-- YOUR TASK --
Copy the lines exactly. Begin at the first line of the data and stop after the line with "Task: Click the Add URI link".
*** Block opens ***
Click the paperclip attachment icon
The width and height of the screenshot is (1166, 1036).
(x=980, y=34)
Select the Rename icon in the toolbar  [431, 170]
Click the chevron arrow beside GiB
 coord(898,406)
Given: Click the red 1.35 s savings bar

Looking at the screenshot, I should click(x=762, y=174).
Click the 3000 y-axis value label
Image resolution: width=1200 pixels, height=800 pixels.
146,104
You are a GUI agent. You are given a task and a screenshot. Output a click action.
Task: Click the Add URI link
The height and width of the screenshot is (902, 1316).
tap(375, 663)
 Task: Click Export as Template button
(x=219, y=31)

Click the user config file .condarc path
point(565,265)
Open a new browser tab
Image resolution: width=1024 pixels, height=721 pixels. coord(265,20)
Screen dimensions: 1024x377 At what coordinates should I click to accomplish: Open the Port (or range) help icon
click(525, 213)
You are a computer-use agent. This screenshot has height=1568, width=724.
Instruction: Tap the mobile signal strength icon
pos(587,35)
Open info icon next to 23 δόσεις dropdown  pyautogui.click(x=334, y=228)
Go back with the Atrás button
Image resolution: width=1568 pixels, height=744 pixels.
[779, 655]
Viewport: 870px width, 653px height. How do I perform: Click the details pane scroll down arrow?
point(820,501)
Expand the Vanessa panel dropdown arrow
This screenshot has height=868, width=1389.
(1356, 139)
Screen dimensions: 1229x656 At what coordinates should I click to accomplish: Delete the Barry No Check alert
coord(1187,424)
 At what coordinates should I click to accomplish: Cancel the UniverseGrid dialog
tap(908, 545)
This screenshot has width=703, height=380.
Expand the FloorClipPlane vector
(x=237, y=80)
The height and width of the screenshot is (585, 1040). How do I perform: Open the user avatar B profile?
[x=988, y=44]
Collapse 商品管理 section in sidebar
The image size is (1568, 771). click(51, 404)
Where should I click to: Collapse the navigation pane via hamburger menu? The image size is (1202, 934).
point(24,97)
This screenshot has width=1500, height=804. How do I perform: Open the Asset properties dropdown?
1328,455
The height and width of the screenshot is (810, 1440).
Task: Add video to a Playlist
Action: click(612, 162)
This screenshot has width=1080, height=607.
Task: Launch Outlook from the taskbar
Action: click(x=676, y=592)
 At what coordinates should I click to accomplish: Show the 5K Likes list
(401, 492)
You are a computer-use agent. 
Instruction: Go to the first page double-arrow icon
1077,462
*** Block closes ***
-- THE ANSWER --
Click the paperclip attachment icon
The width and height of the screenshot is (1166, 1036).
(x=980, y=34)
Select the Rename icon in the toolbar  [431, 170]
Click the chevron arrow beside GiB
 coord(898,406)
Given: Click the red 1.35 s savings bar

Looking at the screenshot, I should click(x=762, y=174).
Click the 3000 y-axis value label
Image resolution: width=1200 pixels, height=800 pixels.
146,104
You are a GUI agent. You are given a task and a screenshot. Output a click action.
Task: Click the Add URI link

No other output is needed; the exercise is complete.